-- Start of EXTRACT --
# ⭐️ Celeste is here ⭐️ status: CLOSED thanks to all who came!



## sleepydreepy (Apr 22, 2020)

Join the queue: https://turnip.exchange/island/7ffc2239

entry fee is optional, but if you can afford: 50K, *or* a hybrid (preferably pink, purple, or blue), *or* a NMT 
you can post here if you join the queue!

*if you ever have any problems with the queue dm me <3*


----------



## belle (Apr 22, 2020)

may i visit


----------



## sleepydreepy (Apr 22, 2020)

belle said:


> may i visit


yes! dm'ing you


----------



## sleepydreepy (Apr 23, 2020)

update: shootings stars!!! dm me if you want to come wish


----------



## Cray-Z (Apr 23, 2020)

Nvm I can dm you


----------



## Rosch (Apr 23, 2020)

I wanna join for the meteor shower as well. I'll DM you.


----------



## aprilofblossom (Apr 23, 2020)

I would love to come by please! I will bring 1 hybrid Cosmo!


----------



## sleepydreepy (Apr 23, 2020)
-- End of EXTRACT --
-- Start of COLLECTED DATA --
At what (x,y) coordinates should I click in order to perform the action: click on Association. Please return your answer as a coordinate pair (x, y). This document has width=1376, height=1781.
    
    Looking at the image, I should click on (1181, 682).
-- End of COLLECTED DATA --
GIVEN PROBLEM A – Repeat the forum thread word for word from "# ⭐️ Celeste" up to and including "join the queue!".
GIVEN PROBLEM B – Carry on the forum thread about the Celeste island visit from the point where it stops.

WRITTEN REPLY A –
# ⭐️ Celeste is here ⭐️ status: CLOSED thanks to all who came!



## sleepydreepy (Apr 22, 2020)

Join the queue: https://turnip.exchange/island/7ffc2239

entry fee is optional, but if you can afford: 50K, *or* a hybrid (preferably pink, purple, or blue), *or* a NMT 
you can post here if you join the queue!

WRITTEN REPLY B –
update for the shooting star people: I saw some earlier tonight, but haven't seen any recently, you can wait around though, but beware of all the cut scenes! lol

	Post automatically merged: Apr 23, 2020

@Cray-Z  @Rosch @mellachime @KlopiTackle @SakuraJD hey guys! just an fyi, I haven't seen any shooting stars for a while now. they may have stopped  feel free to come over still for celeste


----------



## Rosch (Apr 23, 2020)

Thanks for having us over. Got a good recipe.


----------



## Moondyle (Apr 23, 2020)

Hi there! May I stop by for a recipe?


----------



## sleepydreepy (Apr 23, 2020)

Rosch said:


> Thanks for having us over. Got a good recipe.


awesome! thanks so much for coming! <3

	Post automatically merged: Apr 23, 2020



Moondyle said:


> Hi there! May I stop by for a recipe?


yes! please join the queue if possible (if you have trouble you can dm me )


----------



## shinobirain (Apr 23, 2020)

I have joined the queue


----------



## BaileyEloise (Apr 23, 2020)

Joined the queue~! I'll bring you a pink rose since I'm overflowing with pink hybrids right now!


----------



## sleepydreepy (Apr 23, 2020)

taking a quick break soon, will reopen. queue is locked for now, but feel free to dm me


----------



## BaileyEloise (Apr 23, 2020)

sleepydreepy said:


> taking a quick break soon, will reopen. queue is locked for now, but feel free to dm me


Will those already in the queue still be able to visit?


----------



## sleepydreepy (Apr 23, 2020)

BaileyEloise said:


> Will those already in the queue still be able to visit?


yup you should have visited correct? lmk if not!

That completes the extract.